[EL BUCLE DE ESMERALDA Y ORO.]

BY ARTHUR LINDSLEY.

Did you ever see a humming-bird? If you live in the country, or if you have been in the country during summer, very probably you may have done so, though in our Eastern and Middle States, and, in fact, in any part of the Atlantic States, they are not very abundant. Only one species, the ruby-throat, will you find east of the Mississippi, except that the Mango humming-bird comes over from Cuba into Florida, and then follows a little way further up the coast. But if you have ever seen one, you are not likely to forget it. There is no family of birds which attracts more attention, or which deserves more. Their size and their movements make them really objects of wonder. They are the smallest of all flying things, except insects, and in truth some of them are decidedly smaller than many of the large insects. And then, too, they come and go so like magic as always to astonish those who are not accustomed to watching them.

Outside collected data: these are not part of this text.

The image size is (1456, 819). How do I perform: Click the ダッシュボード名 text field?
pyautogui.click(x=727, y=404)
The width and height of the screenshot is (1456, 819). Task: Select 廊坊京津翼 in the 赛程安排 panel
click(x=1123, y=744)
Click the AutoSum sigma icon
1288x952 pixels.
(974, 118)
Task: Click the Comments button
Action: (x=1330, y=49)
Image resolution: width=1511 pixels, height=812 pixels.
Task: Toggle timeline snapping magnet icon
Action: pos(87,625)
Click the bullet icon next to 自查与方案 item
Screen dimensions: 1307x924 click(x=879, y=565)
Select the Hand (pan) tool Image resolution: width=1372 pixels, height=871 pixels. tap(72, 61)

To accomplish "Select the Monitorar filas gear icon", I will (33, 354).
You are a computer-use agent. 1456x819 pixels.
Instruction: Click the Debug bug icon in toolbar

You see one hovering over a flower, but you can not tell how he hovers, for he moves his wings so rapidly that you can not see them; there he hangs in the air, making all the time a low hum, from which he takes his name, and which is caused by the flapping of his wings. You are looking at him, and all at once he is not there; but you probably did not see him go, for he shot away so quickly that you failed to detect it, and perhaps in another second there he is again, hanging in the same place, over the same flower. That is what a humming-bird does, and it is not strange that they are counted so wonderful, especially when you add to it all the fact that their colors are almost always very brilliant. Even our own little ruby-throat, which comes so far to the north, flashes like a fiery coal when he brings his red throat to glance in the sunlight.

HUMMING-BIRDS AND NEST.

I have said that humming-birds in general are marked with brilliant colors. This is strictly true; but among them all there is scarcely one more gorgeously elegant than the one whose picture you see here, and whose Spanish name I have placed at the head of this account. Perhaps you can not read it in Spanish, but you can in English; it means the gold and emerald tuft or curl; and when I tell you more about him, you will understand the reason for such a name. I do not think the name is a common one; perhaps it is called so only by the people who told it to me; but it struck me as being so beautiful, and fitting the bird so nicely, that I have always loved to remember it. In works on natural history it is called Rhamphomicron microrhynchum. What do you think of that? What a horrid long name to give to such a lovely little fellow! It is as long as the bird himself. I doubt if you can pronounce it. El Bucle (boo'-klay) de Esmeralda y Oro sounds to me like music in comparison with it. Shall I tell you where I first saw him?

It was in a place almost as remarkable as the bird himself. The species is found only on the west coast of South America, and even there you do not see it until you reach the high valleys of the Andes.